Jewish groups and others, led by several descendants of the Mortara family, protested the Vatican's beatification of Pius in 2000. In 1997 David Kertzer published The Kidnapping of Edgardo Mortara, which brought the case back into public attention. The story became the subject of a play, Edgardo Mine by Alfred Uhry.

Jesuit Father Giacomo Martina, a professor at the Pontifical Gregorian University in Rome, wrote in a book about Pius's life: "In perspective, the Mortara story demonstrates the profound zeal of Pius IX [and] his firmness in carrying out what he perceived to be his duty at the cost of losing personal popularity." He also said the beatified pope regarded his critics as "unbelievers … [operating] a war machine against the church." Some senior Catholics continue to defend Pius's actions in the Mortara case.

In 1912, in his written statement in favor of the beatification of Pius IX, Edgardo Mortara recalled his own feelings about the abduction: "Eight days later, my parents presented themselves to the Institute of Neophytes to initiate the complex procedures to get me back in the family. As they had complete freedom to see me and talk with me, they remained in Rome for a month, coming every day to visit me. Needless to say, they tried every means to get me back – caresses, tears, pleas and promises. Despite all this, I never showed the slightest desire to return to my family, a fact which I do not understand myself, except by looking at the power of supernatural grace."

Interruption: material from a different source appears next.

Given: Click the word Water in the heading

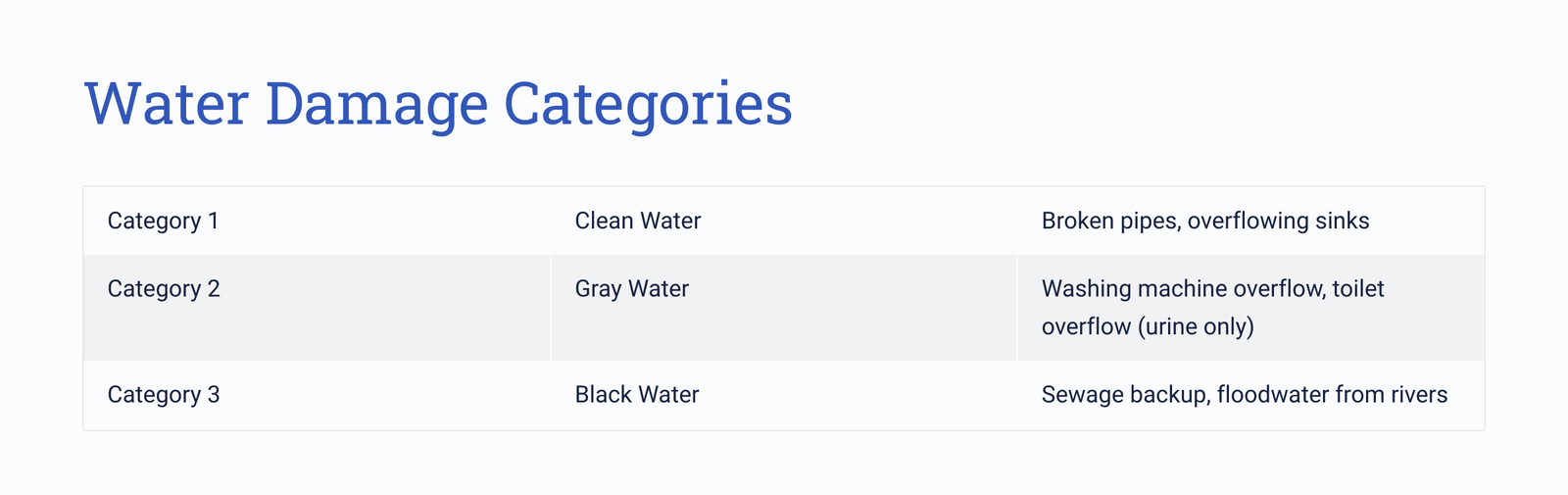Looking at the screenshot, I should pos(167,104).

Monsignor Carlo Liberati, the church official who advanced Pius IX's beatification, said Pius should not be judged by the Mortara case: "In the process of beatification, this wasn't considered a problem because it was a habit of the times" to take baptized Jews and raise them as Catholics. "We can't look at the Church with the eyes of the year 2000, with all of the religious liberty that we have now," Liberati said. Liberati also said: "The servant girl wanted to give the grace of God to the child. She wanted him to go to heaven … [and] at the time, the spiritual paternity was more important than civil paternity." Based on the Catholic teaching, Extra Ecclesiam Nulla Salus ("outside the Church, there is no salvation"), the servant girl feared that Mortara would have gone to Hell for all eternity.

==Canonisation debate==
In Italy, Jewish leaders and some Catholic scholars warned that the canonization of Pius IX will undermine the goodwill engendered by recent Vatican attempts to atone for Christian Europe's history of anti-Semitism. B'nai B'rith, a prominent Jewish group based in the United States, also protested against the campaign to canonize Pius. The Mortara case is thus once again a live issue in Jewish-Catholic relations.

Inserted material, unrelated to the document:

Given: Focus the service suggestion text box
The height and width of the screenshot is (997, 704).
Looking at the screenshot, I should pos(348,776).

In 1912, Mortara had testified in writing that he thought Pius IX should be canonized: "I am firmly convinced, not only by the deposition I have given, but by the entire life of my august protector and father, that the Servant of God Pius IX is a saint. I have the almost instinctive conviction that one day he will be raised to the glory of the altars. For me it will be an intimate joy for my entire life and a great comfort in the hour of my death to have cooperated to the limits of my strength toward the success of this cause. I pray to God, by the intercession of his Servant, to have mercy on me and forgive my sins, and make me rejoice in his presence in Paradise."

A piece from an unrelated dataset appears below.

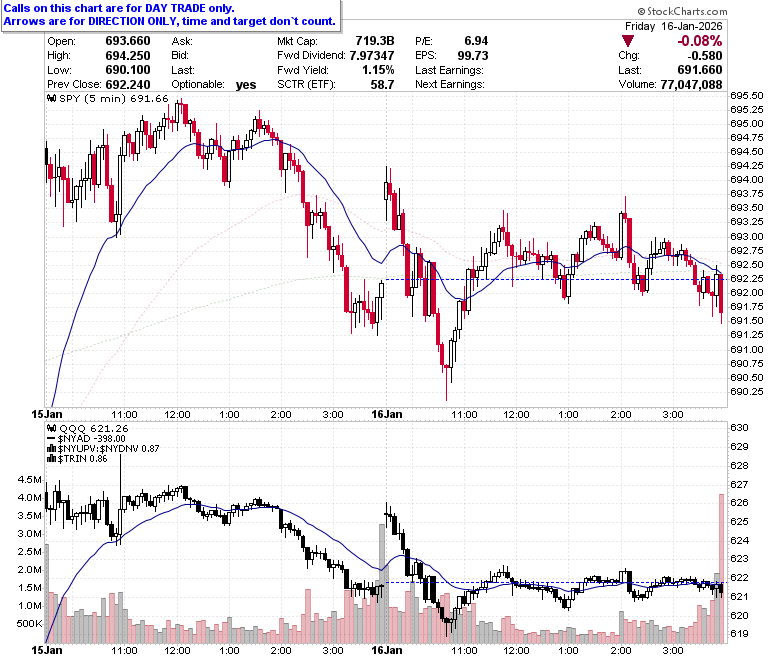Select the $NYUPV:$NYDNV histogram legend icon
Image resolution: width=780 pixels, height=659 pixels.
[51, 449]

Elena Mortara, a great-great-granddaughter of one of Edgardo's sisters, and a professor of literature in Rome, continues to campaign for an apology from the Vatican for Edgardo's abduction and against the canonization of Pius IX. She has said she is "appalled at the idea that the Catholic Church wants to make a saint out of a Pope who perpetuated such an act of unacceptable intolerance and abuse of power." She explained that she "feels historically obliged in the name of my generation to ask [the Church] if this is the example you want to give."